**The task:**
Rewrite the stretch of lines from the start through the line containing "tap(449, 200)", swapping "How do I perform" for "How can I do" and keeping everything else the same. Give only those lines.

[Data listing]
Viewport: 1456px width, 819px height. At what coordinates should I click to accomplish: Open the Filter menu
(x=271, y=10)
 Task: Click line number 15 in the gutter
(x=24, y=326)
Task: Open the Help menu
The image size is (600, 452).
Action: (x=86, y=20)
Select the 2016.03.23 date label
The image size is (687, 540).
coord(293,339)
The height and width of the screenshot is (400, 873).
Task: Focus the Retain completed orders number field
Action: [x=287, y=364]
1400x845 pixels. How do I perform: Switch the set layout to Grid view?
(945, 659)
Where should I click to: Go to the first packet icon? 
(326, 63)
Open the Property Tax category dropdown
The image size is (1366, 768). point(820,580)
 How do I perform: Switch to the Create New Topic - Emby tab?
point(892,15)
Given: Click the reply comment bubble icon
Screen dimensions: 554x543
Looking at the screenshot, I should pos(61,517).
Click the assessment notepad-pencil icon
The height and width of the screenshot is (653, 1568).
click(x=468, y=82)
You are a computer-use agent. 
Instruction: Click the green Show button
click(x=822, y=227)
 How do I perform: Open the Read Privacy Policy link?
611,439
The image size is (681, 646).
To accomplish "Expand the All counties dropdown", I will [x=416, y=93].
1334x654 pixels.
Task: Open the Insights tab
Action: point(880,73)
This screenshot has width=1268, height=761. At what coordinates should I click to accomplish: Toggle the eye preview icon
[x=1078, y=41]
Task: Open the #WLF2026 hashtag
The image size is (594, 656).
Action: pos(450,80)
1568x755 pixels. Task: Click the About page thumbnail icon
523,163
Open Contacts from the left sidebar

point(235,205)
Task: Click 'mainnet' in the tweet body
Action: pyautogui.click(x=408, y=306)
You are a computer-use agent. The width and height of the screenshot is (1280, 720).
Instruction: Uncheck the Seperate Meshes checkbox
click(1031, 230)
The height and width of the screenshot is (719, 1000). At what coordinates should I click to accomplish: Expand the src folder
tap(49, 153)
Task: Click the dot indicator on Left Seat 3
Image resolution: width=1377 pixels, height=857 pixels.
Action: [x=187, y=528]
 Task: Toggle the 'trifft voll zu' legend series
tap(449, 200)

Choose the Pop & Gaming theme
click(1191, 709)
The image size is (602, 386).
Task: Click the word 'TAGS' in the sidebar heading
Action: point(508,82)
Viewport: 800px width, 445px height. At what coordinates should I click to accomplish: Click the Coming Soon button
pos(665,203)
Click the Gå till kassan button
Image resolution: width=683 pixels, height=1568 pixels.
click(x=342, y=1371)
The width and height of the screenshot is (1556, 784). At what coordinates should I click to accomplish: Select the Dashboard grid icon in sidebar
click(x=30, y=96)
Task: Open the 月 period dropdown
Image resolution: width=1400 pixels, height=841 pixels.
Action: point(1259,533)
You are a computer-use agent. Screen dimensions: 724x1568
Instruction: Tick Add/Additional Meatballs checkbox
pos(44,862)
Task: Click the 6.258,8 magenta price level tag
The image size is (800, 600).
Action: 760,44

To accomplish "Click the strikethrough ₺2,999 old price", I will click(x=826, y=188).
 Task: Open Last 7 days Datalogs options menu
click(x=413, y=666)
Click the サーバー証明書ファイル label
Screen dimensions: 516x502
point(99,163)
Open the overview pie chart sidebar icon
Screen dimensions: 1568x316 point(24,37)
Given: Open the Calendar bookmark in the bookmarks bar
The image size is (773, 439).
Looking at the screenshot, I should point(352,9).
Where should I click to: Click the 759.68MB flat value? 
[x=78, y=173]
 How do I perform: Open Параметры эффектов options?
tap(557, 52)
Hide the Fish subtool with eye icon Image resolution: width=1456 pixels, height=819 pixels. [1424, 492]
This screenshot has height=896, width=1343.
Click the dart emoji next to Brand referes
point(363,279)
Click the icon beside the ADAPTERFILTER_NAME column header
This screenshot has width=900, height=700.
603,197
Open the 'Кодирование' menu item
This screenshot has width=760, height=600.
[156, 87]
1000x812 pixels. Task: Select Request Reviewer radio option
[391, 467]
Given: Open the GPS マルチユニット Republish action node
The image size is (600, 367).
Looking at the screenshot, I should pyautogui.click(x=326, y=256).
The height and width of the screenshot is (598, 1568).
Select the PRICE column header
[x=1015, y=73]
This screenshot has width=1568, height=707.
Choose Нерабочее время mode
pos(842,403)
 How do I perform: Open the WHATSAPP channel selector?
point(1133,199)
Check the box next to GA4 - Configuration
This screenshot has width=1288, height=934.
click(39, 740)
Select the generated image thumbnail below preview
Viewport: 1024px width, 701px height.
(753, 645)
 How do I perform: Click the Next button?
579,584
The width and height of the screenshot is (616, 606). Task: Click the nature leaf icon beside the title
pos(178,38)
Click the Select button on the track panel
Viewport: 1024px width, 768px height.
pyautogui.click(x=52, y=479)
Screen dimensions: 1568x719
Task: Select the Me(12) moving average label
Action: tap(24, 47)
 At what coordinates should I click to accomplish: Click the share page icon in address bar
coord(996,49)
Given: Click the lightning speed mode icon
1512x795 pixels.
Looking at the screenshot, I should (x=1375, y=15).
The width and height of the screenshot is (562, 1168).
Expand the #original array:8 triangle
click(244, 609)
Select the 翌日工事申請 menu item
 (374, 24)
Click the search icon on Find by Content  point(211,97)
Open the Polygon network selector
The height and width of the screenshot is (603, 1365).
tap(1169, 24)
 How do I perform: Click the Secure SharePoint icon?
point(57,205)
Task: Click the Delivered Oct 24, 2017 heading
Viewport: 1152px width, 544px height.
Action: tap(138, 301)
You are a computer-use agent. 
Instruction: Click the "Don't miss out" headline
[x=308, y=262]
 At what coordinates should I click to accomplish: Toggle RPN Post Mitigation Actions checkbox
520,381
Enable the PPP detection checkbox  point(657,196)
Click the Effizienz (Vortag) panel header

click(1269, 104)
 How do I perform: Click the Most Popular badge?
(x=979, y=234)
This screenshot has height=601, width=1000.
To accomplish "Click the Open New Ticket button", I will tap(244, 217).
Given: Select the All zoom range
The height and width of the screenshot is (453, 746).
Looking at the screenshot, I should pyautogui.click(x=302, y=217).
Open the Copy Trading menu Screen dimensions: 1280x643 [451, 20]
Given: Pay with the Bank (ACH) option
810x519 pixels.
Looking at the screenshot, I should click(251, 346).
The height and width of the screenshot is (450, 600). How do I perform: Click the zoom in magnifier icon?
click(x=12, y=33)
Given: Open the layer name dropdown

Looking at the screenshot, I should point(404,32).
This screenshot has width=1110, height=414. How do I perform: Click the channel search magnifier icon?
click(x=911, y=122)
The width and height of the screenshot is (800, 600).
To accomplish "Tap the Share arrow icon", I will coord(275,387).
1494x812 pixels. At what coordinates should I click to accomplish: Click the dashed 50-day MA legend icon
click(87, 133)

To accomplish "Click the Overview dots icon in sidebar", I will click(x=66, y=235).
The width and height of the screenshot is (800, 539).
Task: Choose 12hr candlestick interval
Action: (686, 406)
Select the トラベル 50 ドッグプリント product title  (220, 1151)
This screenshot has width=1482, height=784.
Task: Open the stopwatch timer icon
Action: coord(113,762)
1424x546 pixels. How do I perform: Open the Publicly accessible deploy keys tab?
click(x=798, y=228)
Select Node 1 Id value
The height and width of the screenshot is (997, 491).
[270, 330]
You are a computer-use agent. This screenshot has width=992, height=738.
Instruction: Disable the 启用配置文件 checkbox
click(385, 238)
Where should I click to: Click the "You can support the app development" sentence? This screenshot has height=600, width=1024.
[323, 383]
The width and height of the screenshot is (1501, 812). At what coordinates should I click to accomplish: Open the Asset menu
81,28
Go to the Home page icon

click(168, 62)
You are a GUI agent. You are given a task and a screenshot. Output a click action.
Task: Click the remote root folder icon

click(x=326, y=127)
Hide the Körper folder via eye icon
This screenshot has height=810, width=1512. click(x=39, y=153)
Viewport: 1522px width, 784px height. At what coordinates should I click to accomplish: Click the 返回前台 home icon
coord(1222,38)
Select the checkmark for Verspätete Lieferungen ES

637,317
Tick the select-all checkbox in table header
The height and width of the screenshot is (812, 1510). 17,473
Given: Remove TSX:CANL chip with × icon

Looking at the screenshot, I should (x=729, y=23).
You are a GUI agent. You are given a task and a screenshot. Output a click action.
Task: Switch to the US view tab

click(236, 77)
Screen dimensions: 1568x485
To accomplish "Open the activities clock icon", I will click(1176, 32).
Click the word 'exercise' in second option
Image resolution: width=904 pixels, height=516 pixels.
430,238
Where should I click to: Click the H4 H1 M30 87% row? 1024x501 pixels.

**Answer to this exercise:**
Viewport: 1456px width, 819px height. At what coordinates should I click to accomplish: Open the Filter menu
(x=271, y=10)
 Task: Click line number 15 in the gutter
(x=24, y=326)
Task: Open the Help menu
The image size is (600, 452).
Action: (x=86, y=20)
Select the 2016.03.23 date label
The image size is (687, 540).
coord(293,339)
The height and width of the screenshot is (400, 873).
Task: Focus the Retain completed orders number field
Action: [x=287, y=364]
1400x845 pixels. How can I do: Switch the set layout to Grid view?
(945, 659)
Where should I click to: Go to the first packet icon? 
(326, 63)
Open the Property Tax category dropdown
The image size is (1366, 768). point(820,580)
 How can I do: Switch to the Create New Topic - Emby tab?
point(892,15)
Given: Click the reply comment bubble icon
Screen dimensions: 554x543
Looking at the screenshot, I should pos(61,517).
Click the assessment notepad-pencil icon
The height and width of the screenshot is (653, 1568).
click(x=468, y=82)
You are a computer-use agent. 
Instruction: Click the green Show button
click(x=822, y=227)
 How can I do: Open the Read Privacy Policy link?
611,439
The image size is (681, 646).
To accomplish "Expand the All counties dropdown", I will [x=416, y=93].
1334x654 pixels.
Task: Open the Insights tab
Action: point(880,73)
This screenshot has width=1268, height=761. At what coordinates should I click to accomplish: Toggle the eye preview icon
[x=1078, y=41]
Task: Open the #WLF2026 hashtag
The image size is (594, 656).
Action: pos(450,80)
1568x755 pixels. Task: Click the About page thumbnail icon
523,163
Open Contacts from the left sidebar

point(235,205)
Task: Click 'mainnet' in the tweet body
Action: pyautogui.click(x=408, y=306)
You are a computer-use agent. The width and height of the screenshot is (1280, 720).
Instruction: Uncheck the Seperate Meshes checkbox
click(1031, 230)
The height and width of the screenshot is (719, 1000). At what coordinates should I click to accomplish: Expand the src folder
tap(49, 153)
Task: Click the dot indicator on Left Seat 3
Image resolution: width=1377 pixels, height=857 pixels.
Action: [x=187, y=528]
 Task: Toggle the 'trifft voll zu' legend series
tap(449, 200)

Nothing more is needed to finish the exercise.